[Start of Attachment]

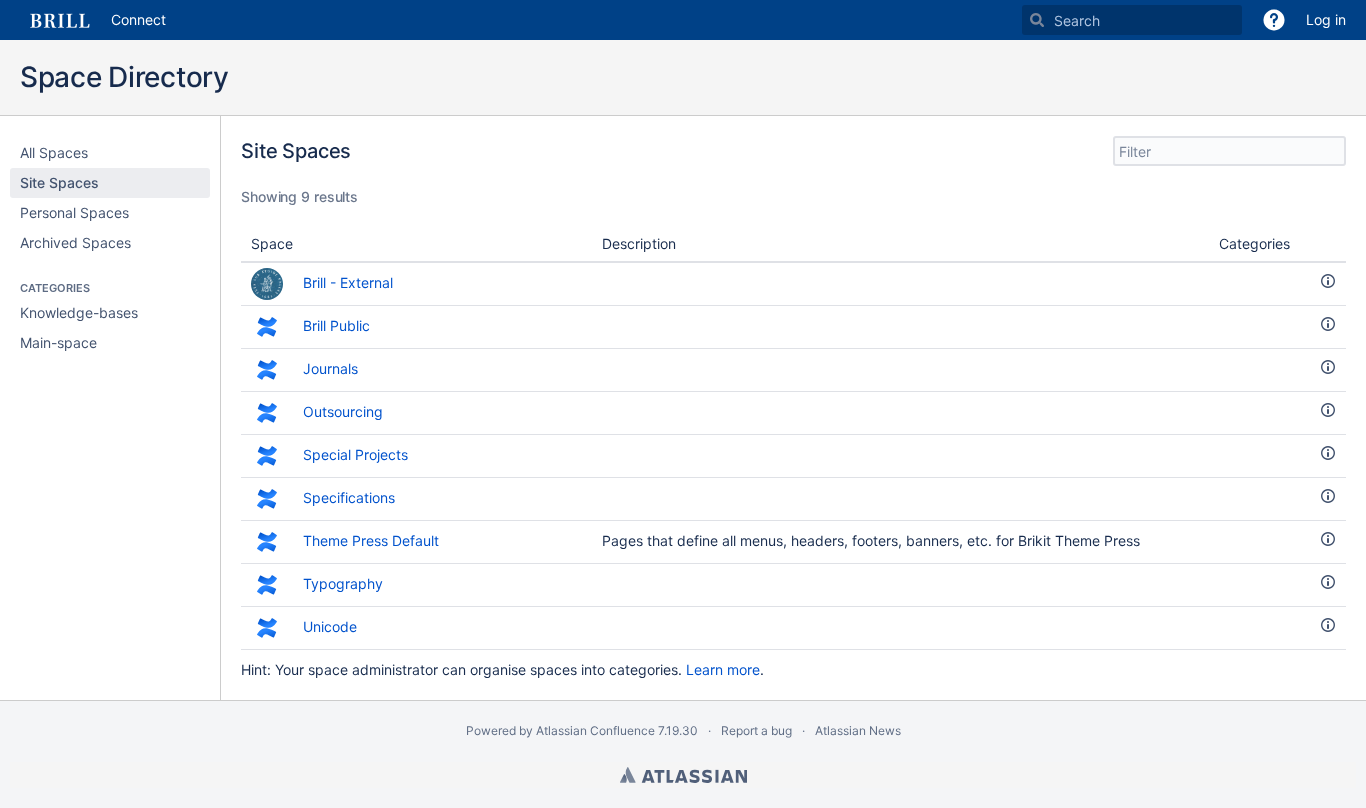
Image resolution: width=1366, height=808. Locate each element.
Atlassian (683, 775)
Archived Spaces (75, 242)
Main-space (58, 342)
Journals (330, 368)
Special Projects (355, 454)
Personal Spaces (74, 212)
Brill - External (348, 282)
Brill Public (336, 325)
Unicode (332, 626)
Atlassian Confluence (595, 730)
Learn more (723, 669)
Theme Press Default (371, 540)
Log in (1326, 19)
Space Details (1328, 281)
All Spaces (54, 152)
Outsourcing (345, 411)
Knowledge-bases (79, 312)
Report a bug (756, 730)
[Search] (1037, 20)
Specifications (349, 497)
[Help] (1274, 20)
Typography (343, 583)
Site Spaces (59, 182)
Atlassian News (858, 730)
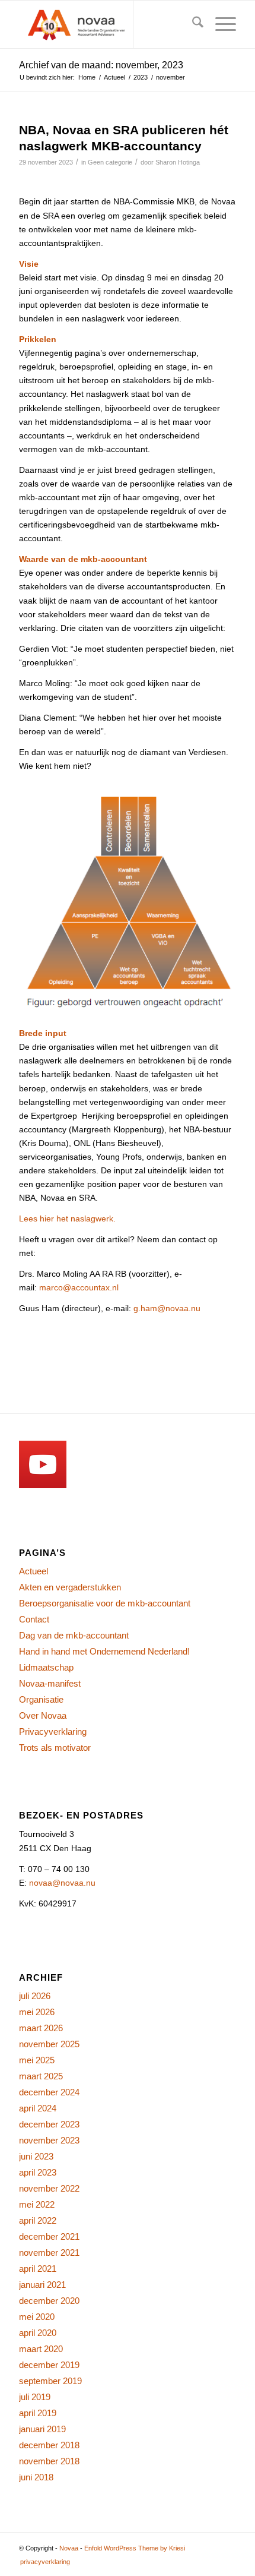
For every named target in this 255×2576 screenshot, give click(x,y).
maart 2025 (41, 2076)
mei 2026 (37, 2012)
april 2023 (37, 2172)
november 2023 (49, 2140)
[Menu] (219, 24)
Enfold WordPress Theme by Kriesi (134, 2548)
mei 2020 (37, 2317)
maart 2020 (41, 2349)
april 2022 (37, 2220)
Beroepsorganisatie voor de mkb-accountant (104, 1603)
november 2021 (49, 2252)
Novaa (68, 2548)
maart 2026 (41, 2028)
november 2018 (49, 2461)
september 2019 (50, 2381)
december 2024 (49, 2092)
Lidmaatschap (46, 1667)
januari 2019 (42, 2429)
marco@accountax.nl (79, 1287)
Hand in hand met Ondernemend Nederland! (104, 1651)
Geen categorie (110, 162)
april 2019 (37, 2413)
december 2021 (49, 2236)
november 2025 (49, 2044)
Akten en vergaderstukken (70, 1587)
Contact (34, 1619)
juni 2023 (36, 2156)
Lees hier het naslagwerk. (67, 1218)
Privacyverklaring (53, 1731)
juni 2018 (36, 2477)
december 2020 (49, 2301)
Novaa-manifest (50, 1683)
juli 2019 (34, 2397)
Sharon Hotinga (177, 162)
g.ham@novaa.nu (166, 1308)
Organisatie (41, 1699)
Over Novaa (42, 1715)
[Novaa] (105, 24)
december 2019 (49, 2365)
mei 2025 (37, 2060)
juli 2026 (34, 1996)
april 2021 (37, 2269)
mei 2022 (37, 2204)
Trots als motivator (55, 1747)
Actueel (33, 1571)
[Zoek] (191, 24)
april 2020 (37, 2333)
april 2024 (37, 2108)
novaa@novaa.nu (62, 1882)
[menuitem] (191, 24)
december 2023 (49, 2124)
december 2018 (49, 2445)
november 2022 (49, 2188)
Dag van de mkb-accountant (74, 1635)
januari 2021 (42, 2285)
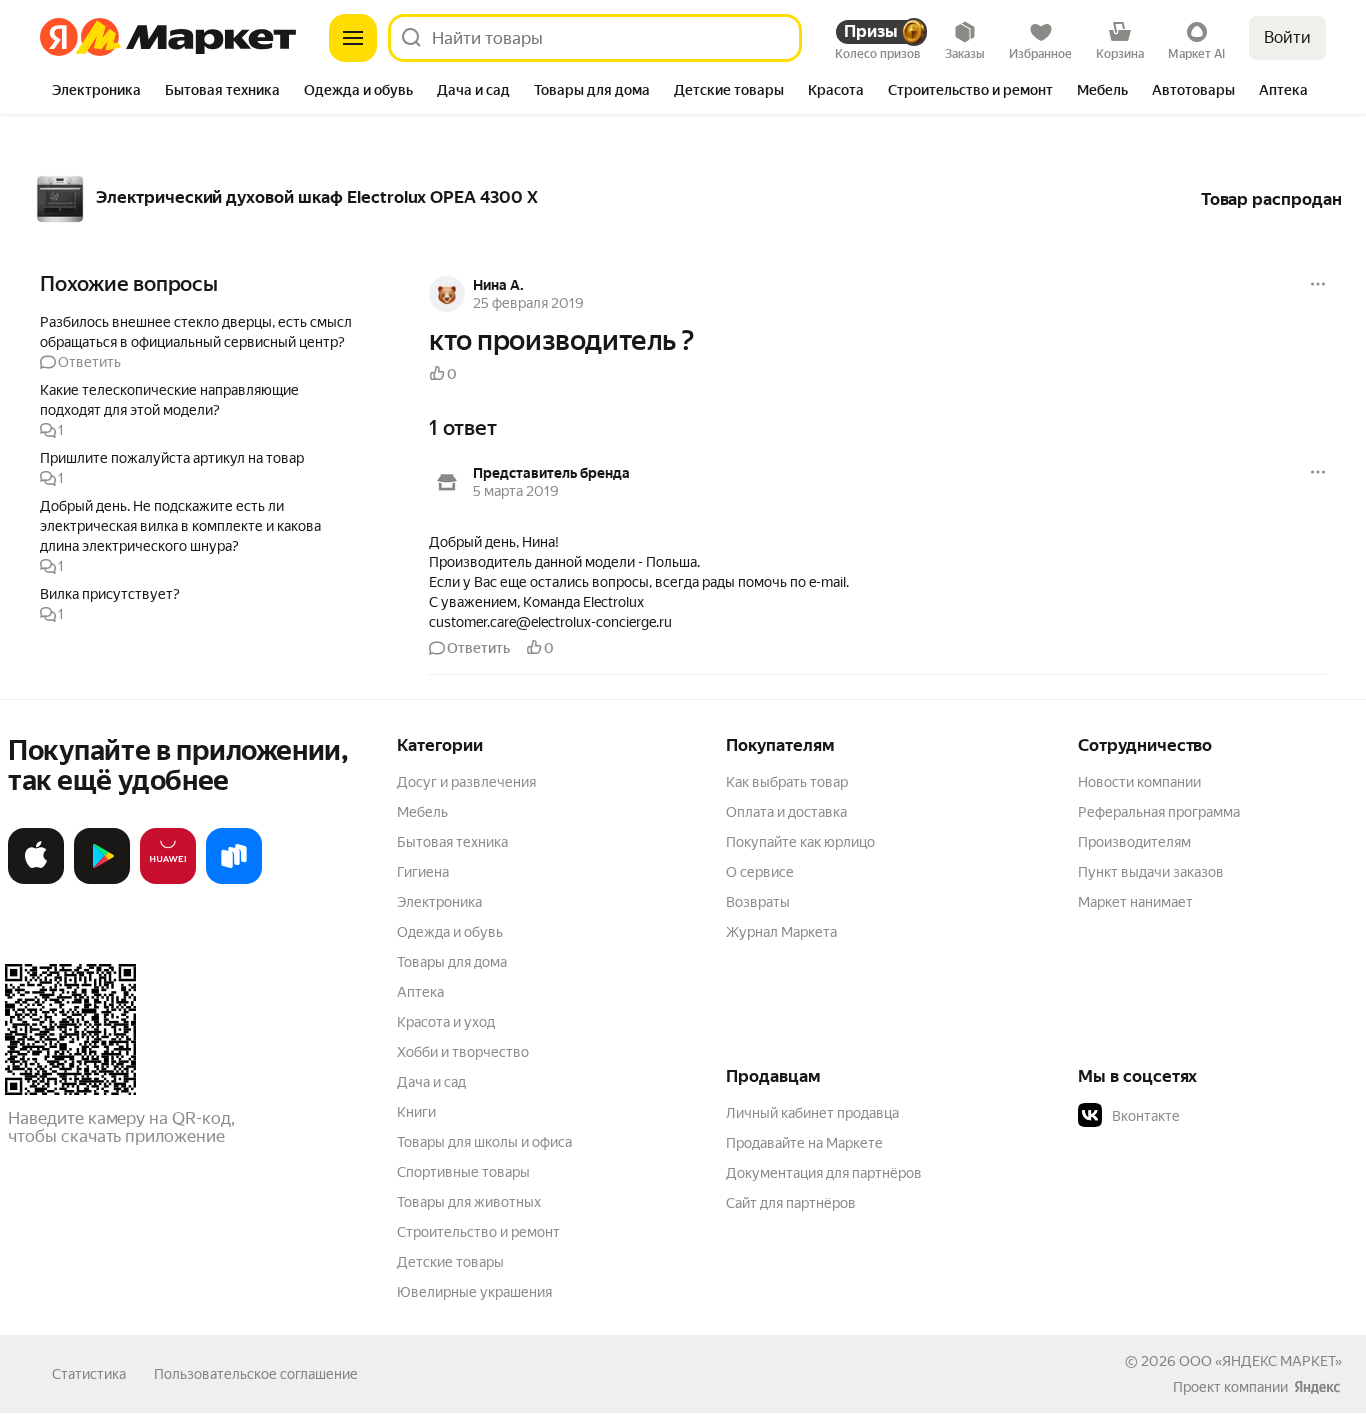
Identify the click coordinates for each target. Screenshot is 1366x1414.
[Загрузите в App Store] (36, 880)
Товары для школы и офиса (484, 1142)
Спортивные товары (463, 1172)
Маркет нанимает (1135, 902)
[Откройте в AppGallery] (168, 880)
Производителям (1134, 842)
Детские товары (450, 1262)
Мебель (422, 812)
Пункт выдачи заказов (1151, 872)
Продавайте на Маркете (804, 1143)
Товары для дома (452, 962)
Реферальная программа (1159, 812)
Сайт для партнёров (791, 1203)
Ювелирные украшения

[End of Attachment]

Task item ->
Once the line with "november 2021 (49, 2252)" is found in the records above, print exactly that line and every line after it through the line with "december 2018 (49, 2445)".

Solution ->
november 2021 (49, 2252)
Novaa (68, 2548)
maart 2026 (41, 2028)
november 2018 (49, 2461)
september 2019 (50, 2381)
december 2024 (49, 2092)
Lidmaatschap (46, 1667)
januari 2019 (42, 2429)
marco@accountax.nl (79, 1287)
Hand in hand met Ondernemend Nederland! (104, 1651)
Geen categorie (110, 162)
april 2019 (37, 2413)
december 2021 (49, 2236)
november 2025 (49, 2044)
Akten en vergaderstukken (70, 1587)
Contact (34, 1619)
juni 2023 (36, 2156)
Lees hier het naslagwerk. (67, 1218)
Privacyverklaring (53, 1731)
juni 2018 (36, 2477)
december 2020 (49, 2301)
Novaa-manifest (50, 1683)
juli 2019 (34, 2397)
Sharon Hotinga (177, 162)
g.ham@novaa.nu (166, 1308)
Organisatie (41, 1699)
Over Novaa (42, 1715)
[Novaa] (105, 24)
december 2019 (49, 2365)
mei 2025 (37, 2060)
juli 2026 (34, 1996)
april 2021 (37, 2269)
mei 2022 (37, 2204)
Trots als motivator (55, 1747)
Actueel (33, 1571)
[Zoek] (191, 24)
april 2020 (37, 2333)
april 2024 (37, 2108)
novaa@novaa.nu (62, 1882)
[menuitem] (191, 24)
december 2023 (49, 2124)
december 2018 (49, 2445)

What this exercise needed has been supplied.